Entries provided:
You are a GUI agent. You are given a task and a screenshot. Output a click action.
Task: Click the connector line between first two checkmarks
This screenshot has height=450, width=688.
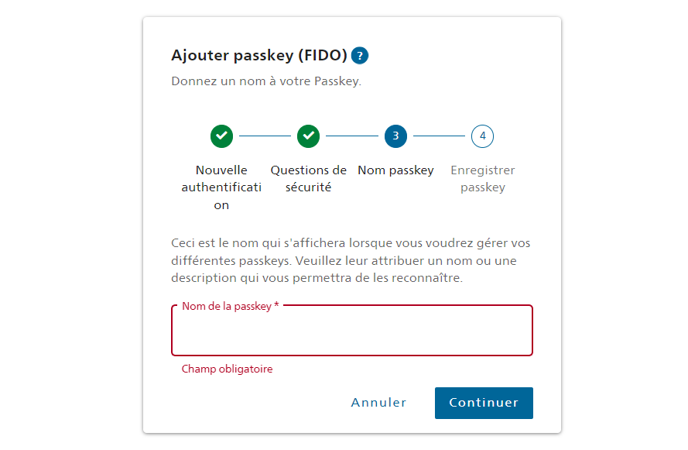pos(265,136)
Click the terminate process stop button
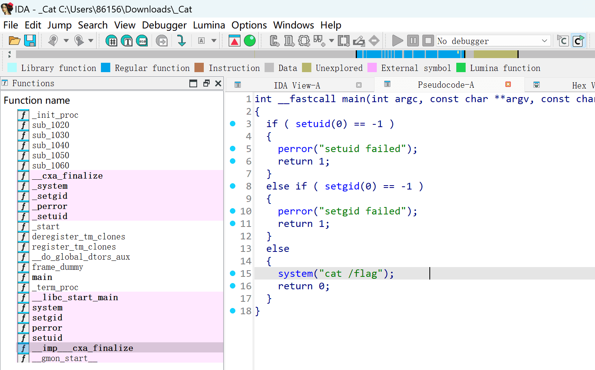 pyautogui.click(x=428, y=41)
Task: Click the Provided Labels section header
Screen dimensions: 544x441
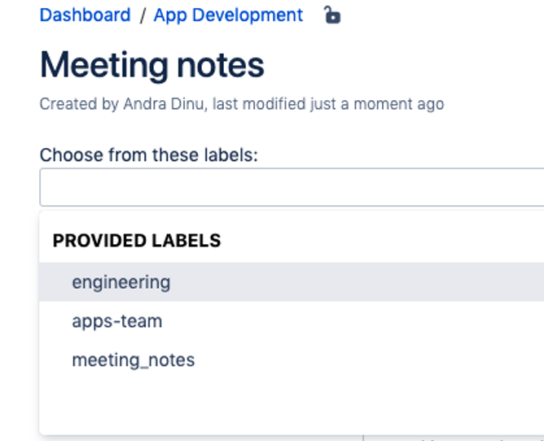Action: (137, 241)
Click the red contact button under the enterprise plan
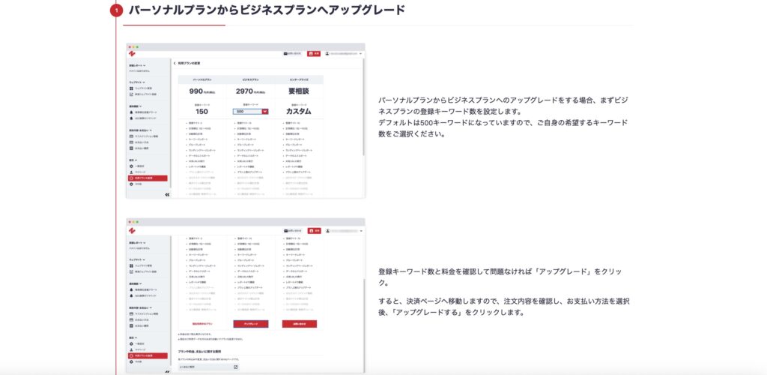The height and width of the screenshot is (375, 767). 299,324
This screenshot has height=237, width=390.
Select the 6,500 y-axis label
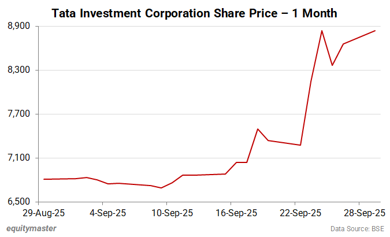pyautogui.click(x=20, y=202)
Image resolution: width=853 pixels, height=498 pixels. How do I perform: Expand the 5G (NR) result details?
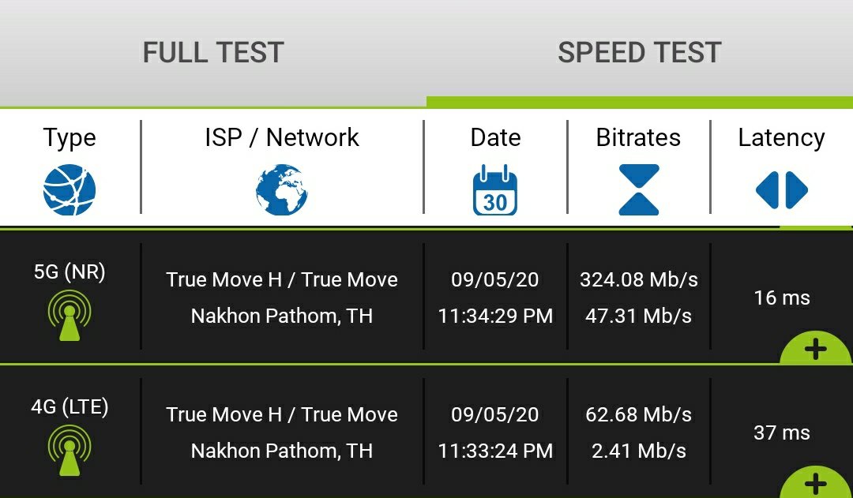click(x=817, y=349)
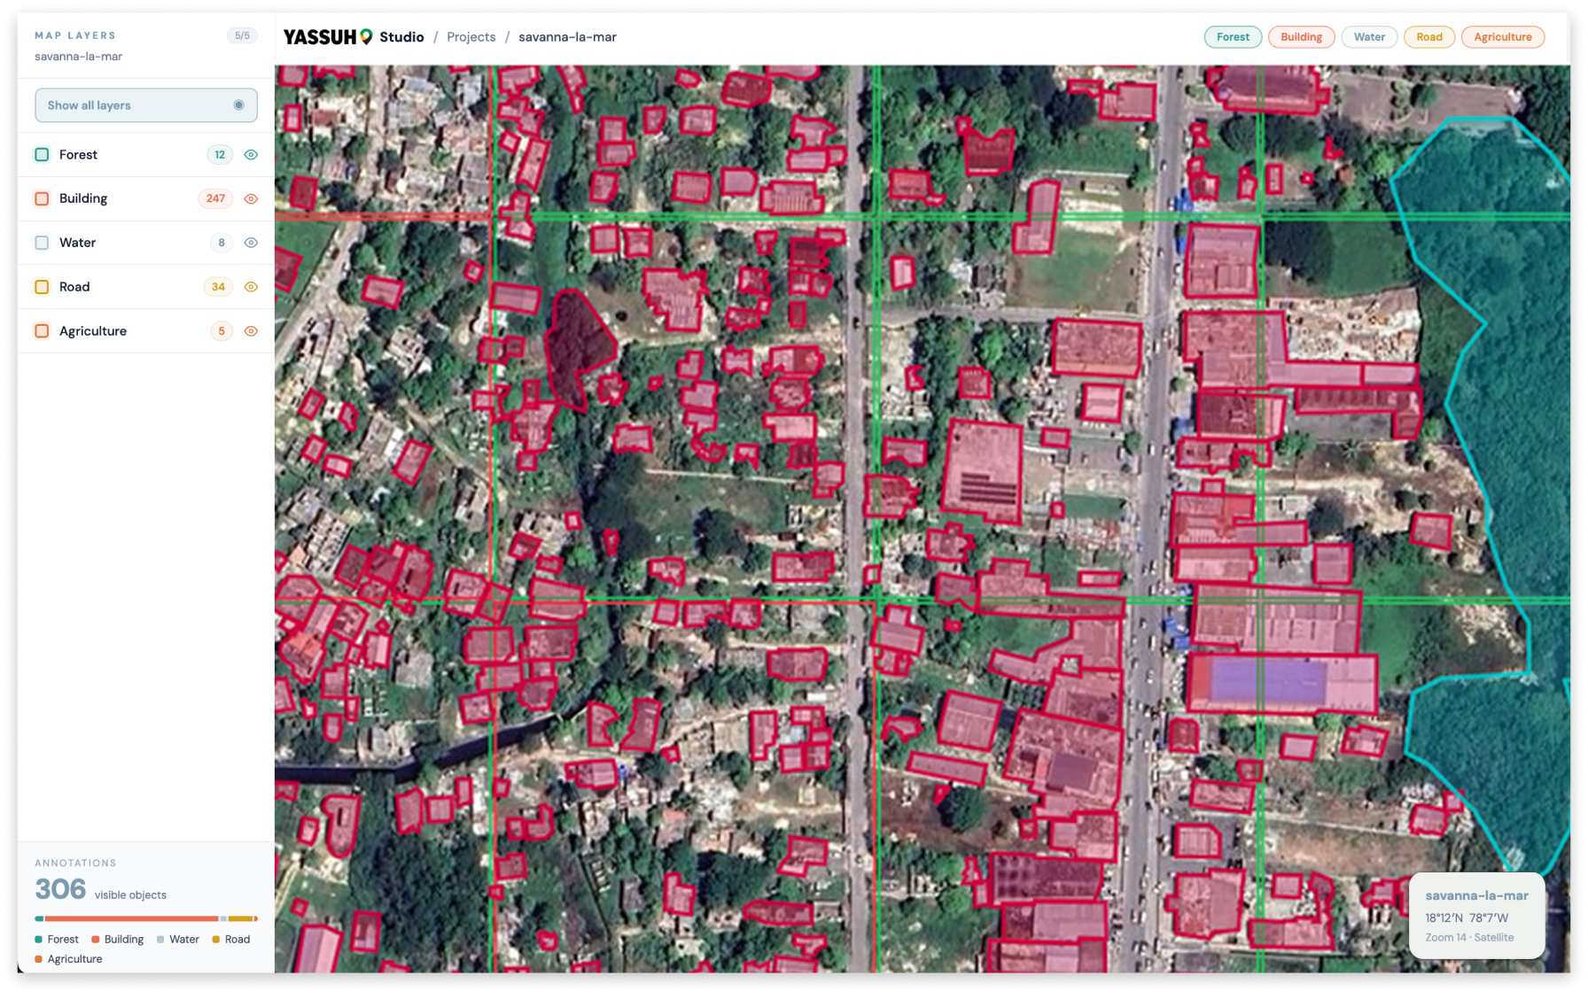Toggle Agriculture layer eye icon
Image resolution: width=1588 pixels, height=999 pixels.
click(251, 331)
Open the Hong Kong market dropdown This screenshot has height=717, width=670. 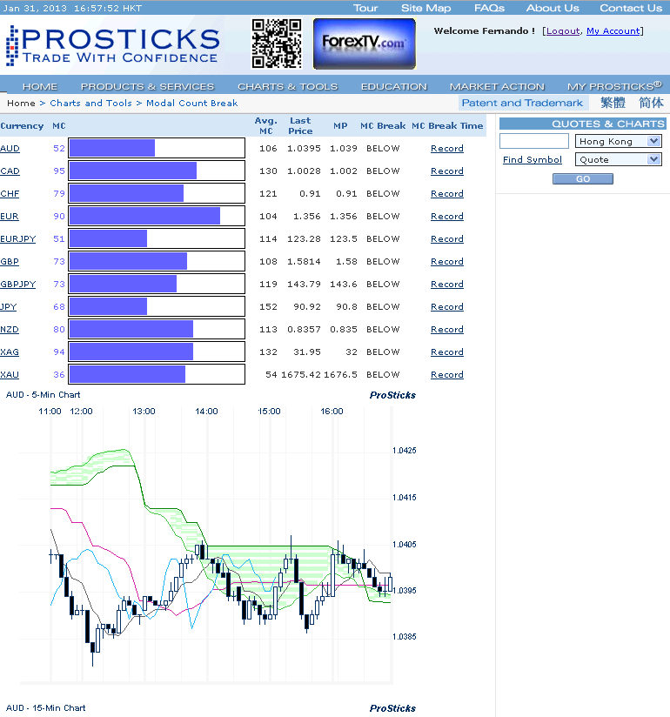619,141
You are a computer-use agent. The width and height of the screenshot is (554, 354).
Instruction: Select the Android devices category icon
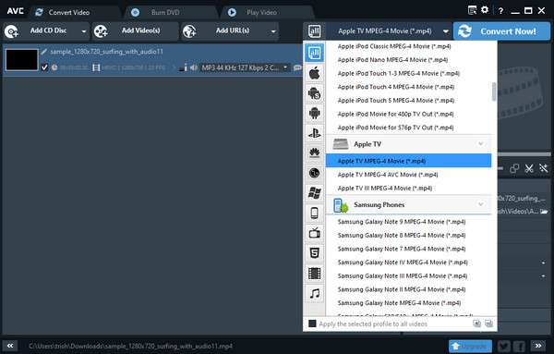click(x=315, y=113)
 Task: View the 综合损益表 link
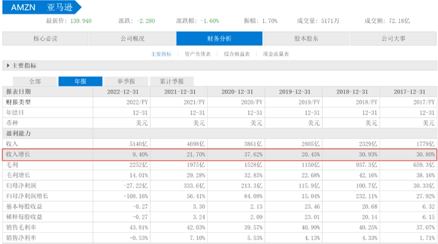point(237,54)
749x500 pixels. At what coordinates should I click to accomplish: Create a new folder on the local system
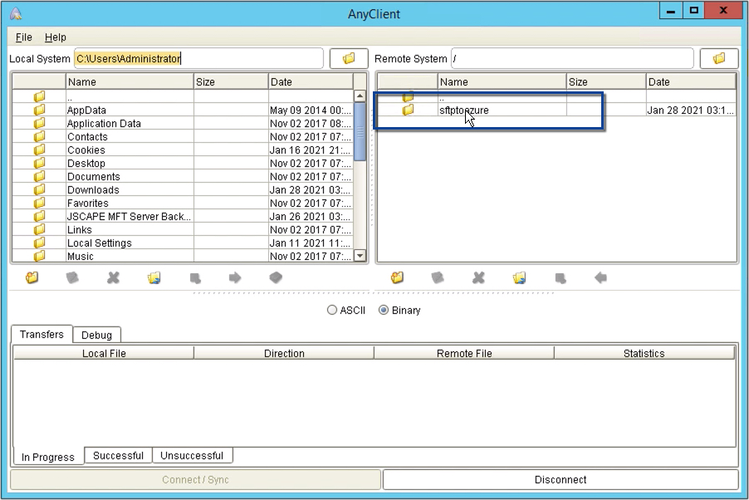[32, 278]
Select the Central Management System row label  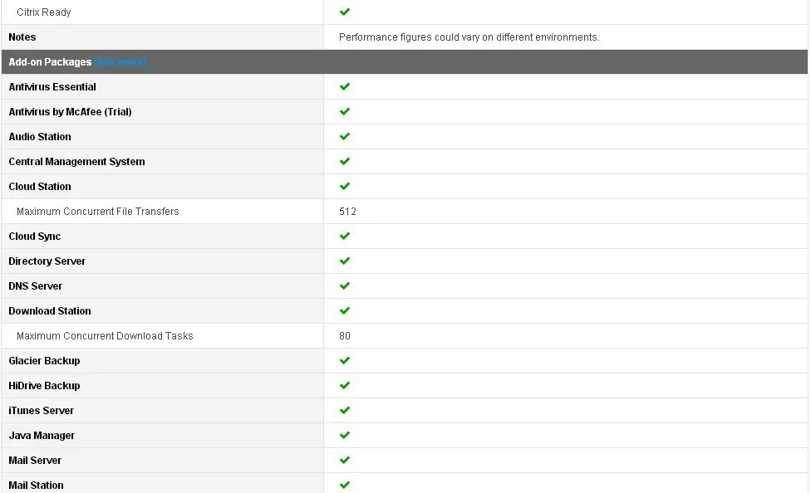[x=76, y=161]
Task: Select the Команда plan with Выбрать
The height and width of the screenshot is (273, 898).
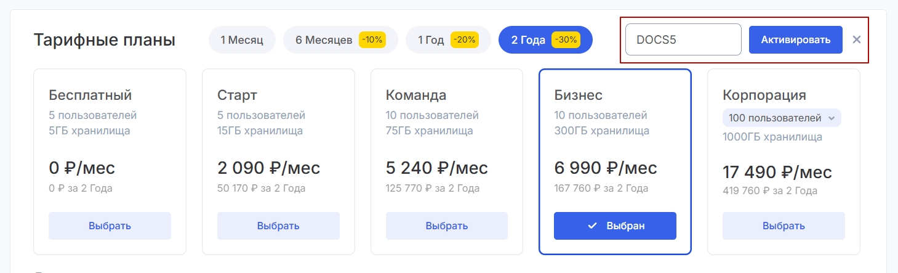Action: coord(447,226)
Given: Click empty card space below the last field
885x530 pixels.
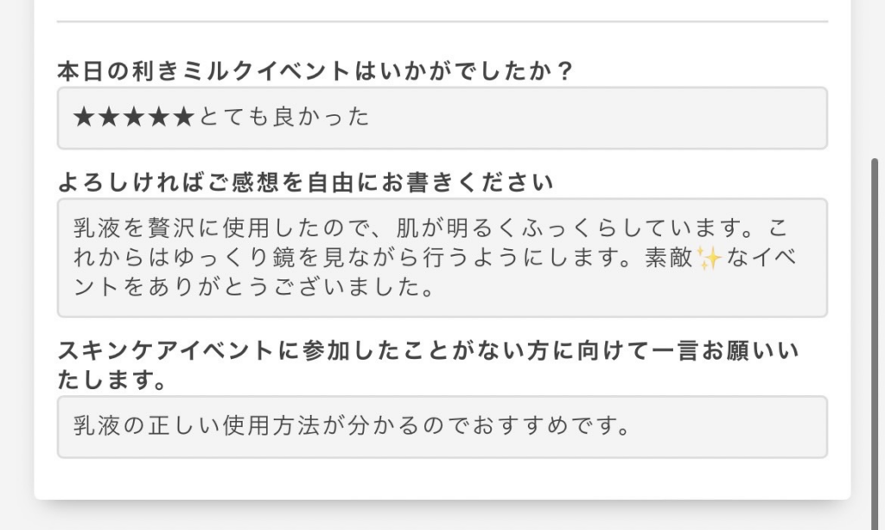Looking at the screenshot, I should [443, 479].
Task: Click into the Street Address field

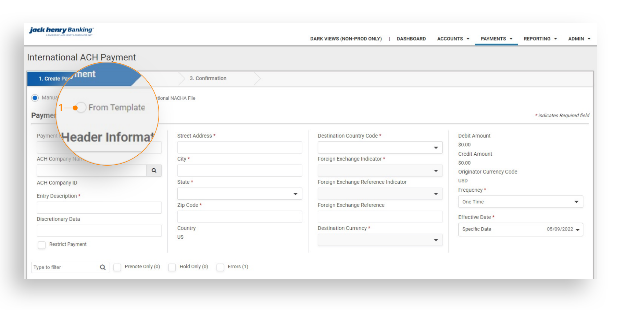Action: pyautogui.click(x=240, y=147)
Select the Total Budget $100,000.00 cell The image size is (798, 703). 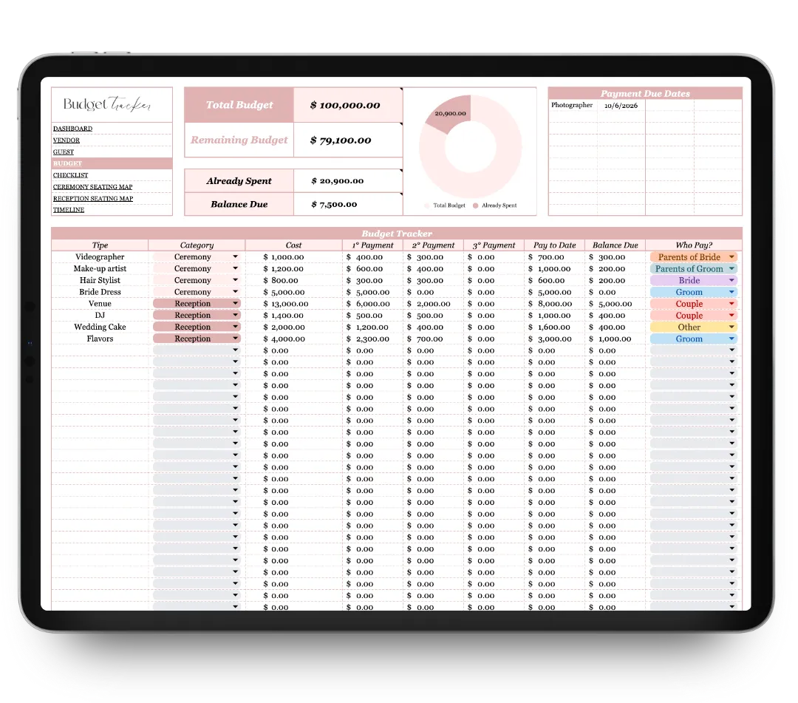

Directions for this task:
Please print exactly the lines from the one holding "Given: Click empty" through the final line of the data above, including both, and skip all pictures.

Answer:
Given: Click empty card space below the last field
885x530 pixels.
Looking at the screenshot, I should [443, 479].
Task: Click into the Street Address field

Action: pyautogui.click(x=240, y=147)
Select the Total Budget $100,000.00 cell The image size is (798, 703). 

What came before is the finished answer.